Aim →
Retype every line of the listing below exactly as it appears.

-- START Listed records --

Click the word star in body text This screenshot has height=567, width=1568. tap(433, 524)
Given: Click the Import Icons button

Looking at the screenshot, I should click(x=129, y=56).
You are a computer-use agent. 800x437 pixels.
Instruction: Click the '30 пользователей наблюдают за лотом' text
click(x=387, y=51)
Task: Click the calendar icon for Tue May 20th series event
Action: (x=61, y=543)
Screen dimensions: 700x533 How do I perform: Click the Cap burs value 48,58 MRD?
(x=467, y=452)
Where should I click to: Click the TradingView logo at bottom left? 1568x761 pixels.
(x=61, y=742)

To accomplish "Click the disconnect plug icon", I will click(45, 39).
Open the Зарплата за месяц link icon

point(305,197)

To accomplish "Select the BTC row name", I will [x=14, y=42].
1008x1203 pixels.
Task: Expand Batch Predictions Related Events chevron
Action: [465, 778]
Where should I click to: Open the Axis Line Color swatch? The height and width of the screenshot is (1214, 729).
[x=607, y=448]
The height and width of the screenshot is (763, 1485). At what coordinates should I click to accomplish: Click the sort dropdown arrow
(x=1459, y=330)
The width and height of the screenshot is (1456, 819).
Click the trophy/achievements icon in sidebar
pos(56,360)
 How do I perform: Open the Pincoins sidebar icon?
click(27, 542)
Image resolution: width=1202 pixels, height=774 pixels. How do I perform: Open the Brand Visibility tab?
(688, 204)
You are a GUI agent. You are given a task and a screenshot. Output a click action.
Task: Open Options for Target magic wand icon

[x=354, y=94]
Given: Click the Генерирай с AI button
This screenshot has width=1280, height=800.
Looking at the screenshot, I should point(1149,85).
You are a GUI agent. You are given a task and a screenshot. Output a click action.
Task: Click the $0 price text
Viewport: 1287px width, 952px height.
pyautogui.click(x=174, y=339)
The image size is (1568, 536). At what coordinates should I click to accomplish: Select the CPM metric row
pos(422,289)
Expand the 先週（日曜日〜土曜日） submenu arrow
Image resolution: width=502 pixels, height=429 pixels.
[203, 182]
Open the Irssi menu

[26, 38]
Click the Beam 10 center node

-- END Listed records --

Full response →
Click the word star in body text This screenshot has height=567, width=1568. tap(433, 524)
Given: Click the Import Icons button

Looking at the screenshot, I should click(x=129, y=56).
You are a computer-use agent. 800x437 pixels.
Instruction: Click the '30 пользователей наблюдают за лотом' text
click(x=387, y=51)
Task: Click the calendar icon for Tue May 20th series event
Action: (x=61, y=543)
Screen dimensions: 700x533 How do I perform: Click the Cap burs value 48,58 MRD?
(x=467, y=452)
Where should I click to: Click the TradingView logo at bottom left? 1568x761 pixels.
(x=61, y=742)

To accomplish "Click the disconnect plug icon", I will click(45, 39).
Open the Зарплата за месяц link icon

point(305,197)

To accomplish "Select the BTC row name", I will [x=14, y=42].
1008x1203 pixels.
Task: Expand Batch Predictions Related Events chevron
Action: [465, 778]
Where should I click to: Open the Axis Line Color swatch? The height and width of the screenshot is (1214, 729).
[x=607, y=448]
The height and width of the screenshot is (763, 1485). At what coordinates should I click to accomplish: Click the sort dropdown arrow
(x=1459, y=330)
The width and height of the screenshot is (1456, 819).
Click the trophy/achievements icon in sidebar
pos(56,360)
 How do I perform: Open the Pincoins sidebar icon?
click(27, 542)
Image resolution: width=1202 pixels, height=774 pixels. How do I perform: Open the Brand Visibility tab?
(688, 204)
You are a GUI agent. You are given a task and a screenshot. Output a click action.
Task: Open Options for Target magic wand icon

[x=354, y=94]
Given: Click the Генерирай с AI button
This screenshot has width=1280, height=800.
Looking at the screenshot, I should point(1149,85).
You are a GUI agent. You are given a task and a screenshot. Output a click action.
Task: Click the $0 price text
Viewport: 1287px width, 952px height.
pyautogui.click(x=174, y=339)
The image size is (1568, 536). At what coordinates should I click to accomplish: Select the CPM metric row
pos(422,289)
Expand the 先週（日曜日〜土曜日） submenu arrow
Image resolution: width=502 pixels, height=429 pixels.
[203, 182]
Open the Irssi menu

[26, 38]
Click the Beam 10 center node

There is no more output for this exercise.